La histórica firma de calzado John Foos decidió poner fin a su actividad productiva en Beccar y avanzar hacia un modelo basado en la importación desde China. La medida impacta de lleno en su planta ubicada en Beccar, donde un centenar de empleados quedó sin trabajo, en un contexto complejo para la industria nacional.
El cierre no es un hecho aislado, sino que se enmarca en un proceso más amplio que viene afectando al entramado productivo desde 2024. Cada vez más empresas optan por dejar de fabricar localmente y migrar hacia la importación, una tendencia que golpea con fuerza a las pymes y que ahora suma un nuevo capítulo con la decisión de esta reconocida marca.
El contraste con el pasado reciente es marcado. En 2022, tras invertir cerca de un millón de dólares en tecnología y con el impulso de la recuperación post pandemia, la empresa había logrado posicionarse en el mercado regional, exportando calzado deportivo a distintos países de Latinoamérica. En aquel entonces, la planta de Beccar contaba con unos 500 trabajadores y mostraba un perfil productivo en crecimiento.

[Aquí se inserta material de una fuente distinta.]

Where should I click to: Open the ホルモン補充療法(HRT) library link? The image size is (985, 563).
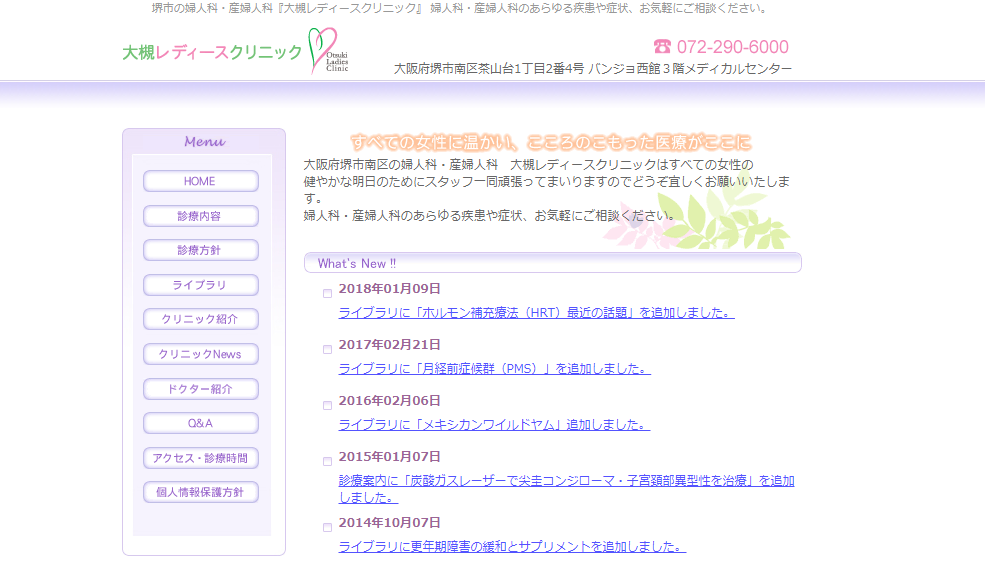click(536, 313)
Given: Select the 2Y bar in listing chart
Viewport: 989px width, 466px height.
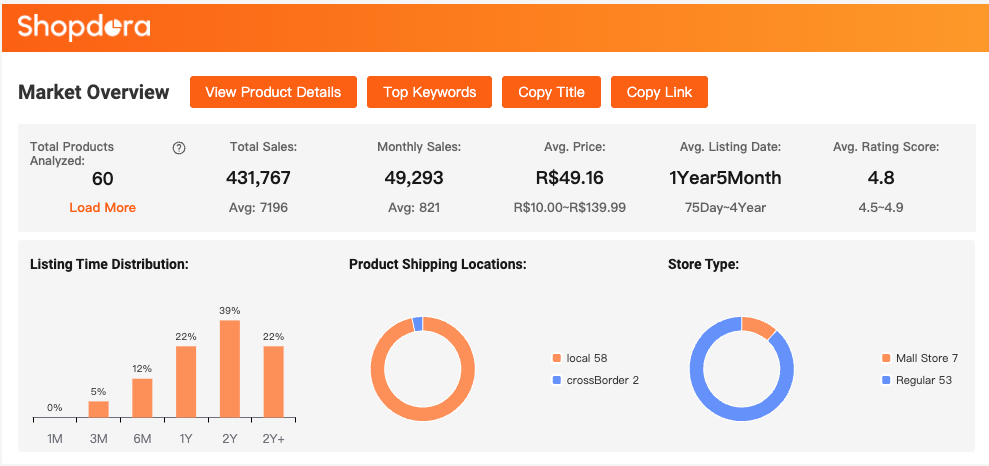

Hoy, el escenario es completamente distinto. Luego de cuatro décadas de actividad industrial, la compañía resolvió cerrar definitivamente su fábrica y reconvertirse en importadora de productos fabricados en Asia. La decisión no solo deja sin empleo a decenas de familias, sino que también profundiza la incertidumbre en un sector que, golpeado por la apertura de importaciones y la caída del consumo, enfrenta serias dificultades para sostenerse en pie.